Saved entries
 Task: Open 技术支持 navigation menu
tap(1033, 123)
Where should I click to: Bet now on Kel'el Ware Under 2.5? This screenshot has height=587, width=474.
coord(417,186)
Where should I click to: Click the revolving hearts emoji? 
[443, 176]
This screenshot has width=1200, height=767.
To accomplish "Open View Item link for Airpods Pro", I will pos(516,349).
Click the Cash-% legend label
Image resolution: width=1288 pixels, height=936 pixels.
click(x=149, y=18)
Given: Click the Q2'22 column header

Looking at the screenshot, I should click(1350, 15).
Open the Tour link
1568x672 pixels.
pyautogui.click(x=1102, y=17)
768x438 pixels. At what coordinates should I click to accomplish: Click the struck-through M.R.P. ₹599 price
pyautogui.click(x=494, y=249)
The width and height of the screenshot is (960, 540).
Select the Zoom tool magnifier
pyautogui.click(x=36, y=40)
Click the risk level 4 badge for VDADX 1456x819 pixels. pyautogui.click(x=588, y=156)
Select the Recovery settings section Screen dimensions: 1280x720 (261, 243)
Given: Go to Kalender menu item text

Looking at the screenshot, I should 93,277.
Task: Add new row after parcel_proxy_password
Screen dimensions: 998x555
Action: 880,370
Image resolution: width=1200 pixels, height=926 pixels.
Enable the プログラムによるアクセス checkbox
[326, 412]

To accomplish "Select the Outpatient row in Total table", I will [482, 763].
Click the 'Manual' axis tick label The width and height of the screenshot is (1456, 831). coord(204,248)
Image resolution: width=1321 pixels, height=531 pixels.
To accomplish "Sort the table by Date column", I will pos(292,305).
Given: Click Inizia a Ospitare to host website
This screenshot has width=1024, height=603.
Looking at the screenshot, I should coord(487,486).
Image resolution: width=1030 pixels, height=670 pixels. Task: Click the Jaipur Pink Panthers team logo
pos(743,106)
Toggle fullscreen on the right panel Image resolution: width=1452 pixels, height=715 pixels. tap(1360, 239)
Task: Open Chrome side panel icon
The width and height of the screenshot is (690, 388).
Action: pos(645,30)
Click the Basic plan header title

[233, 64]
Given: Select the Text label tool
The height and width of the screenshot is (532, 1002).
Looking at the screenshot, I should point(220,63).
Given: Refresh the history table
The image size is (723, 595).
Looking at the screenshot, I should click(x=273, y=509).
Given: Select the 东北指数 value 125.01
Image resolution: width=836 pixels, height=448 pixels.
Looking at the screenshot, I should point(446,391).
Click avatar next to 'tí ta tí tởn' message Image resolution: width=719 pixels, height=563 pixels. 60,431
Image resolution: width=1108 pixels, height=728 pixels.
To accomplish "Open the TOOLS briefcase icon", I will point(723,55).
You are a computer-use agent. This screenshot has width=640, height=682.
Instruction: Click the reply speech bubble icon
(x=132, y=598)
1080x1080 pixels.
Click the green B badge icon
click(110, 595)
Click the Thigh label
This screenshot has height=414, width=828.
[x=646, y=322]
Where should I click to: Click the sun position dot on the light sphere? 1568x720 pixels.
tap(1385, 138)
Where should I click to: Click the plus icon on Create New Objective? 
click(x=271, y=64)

WHAT THE EXERCISE ASKS: Print the records once more, exactly as they were given.

EXPECTED OUTPUT:
 Task: Open 技术支持 navigation menu
tap(1033, 123)
Where should I click to: Bet now on Kel'el Ware Under 2.5? This screenshot has height=587, width=474.
coord(417,186)
Where should I click to: Click the revolving hearts emoji? 
[443, 176]
This screenshot has width=1200, height=767.
To accomplish "Open View Item link for Airpods Pro", I will pos(516,349).
Click the Cash-% legend label
Image resolution: width=1288 pixels, height=936 pixels.
click(x=149, y=18)
Given: Click the Q2'22 column header

Looking at the screenshot, I should click(1350, 15).
Open the Tour link
1568x672 pixels.
pyautogui.click(x=1102, y=17)
768x438 pixels. At what coordinates should I click to accomplish: Click the struck-through M.R.P. ₹599 price
pyautogui.click(x=494, y=249)
The width and height of the screenshot is (960, 540).
Select the Zoom tool magnifier
pyautogui.click(x=36, y=40)
Click the risk level 4 badge for VDADX 1456x819 pixels. pyautogui.click(x=588, y=156)
Select the Recovery settings section Screen dimensions: 1280x720 (261, 243)
Given: Go to Kalender menu item text

Looking at the screenshot, I should 93,277.
Task: Add new row after parcel_proxy_password
Screen dimensions: 998x555
Action: 880,370
Image resolution: width=1200 pixels, height=926 pixels.
Enable the プログラムによるアクセス checkbox
[326, 412]

To accomplish "Select the Outpatient row in Total table", I will [482, 763].
Click the 'Manual' axis tick label The width and height of the screenshot is (1456, 831). coord(204,248)
Image resolution: width=1321 pixels, height=531 pixels.
To accomplish "Sort the table by Date column", I will pos(292,305).
Given: Click Inizia a Ospitare to host website
This screenshot has width=1024, height=603.
Looking at the screenshot, I should coord(487,486).
Image resolution: width=1030 pixels, height=670 pixels. Task: Click the Jaipur Pink Panthers team logo
pos(743,106)
Toggle fullscreen on the right panel Image resolution: width=1452 pixels, height=715 pixels. tap(1360, 239)
Task: Open Chrome side panel icon
The width and height of the screenshot is (690, 388).
Action: pos(645,30)
Click the Basic plan header title

[233, 64]
Given: Select the Text label tool
The height and width of the screenshot is (532, 1002).
Looking at the screenshot, I should point(220,63).
Given: Refresh the history table
The image size is (723, 595).
Looking at the screenshot, I should click(x=273, y=509).
Given: Select the 东北指数 value 125.01
Image resolution: width=836 pixels, height=448 pixels.
Looking at the screenshot, I should point(446,391).
Click avatar next to 'tí ta tí tởn' message Image resolution: width=719 pixels, height=563 pixels. 60,431
Image resolution: width=1108 pixels, height=728 pixels.
To accomplish "Open the TOOLS briefcase icon", I will point(723,55).
You are a computer-use agent. This screenshot has width=640, height=682.
Instruction: Click the reply speech bubble icon
(x=132, y=598)
1080x1080 pixels.
Click the green B badge icon
click(110, 595)
Click the Thigh label
This screenshot has height=414, width=828.
[x=646, y=322]
Where should I click to: Click the sun position dot on the light sphere? 1568x720 pixels.
tap(1385, 138)
Where should I click to: Click the plus icon on Create New Objective? 
click(x=271, y=64)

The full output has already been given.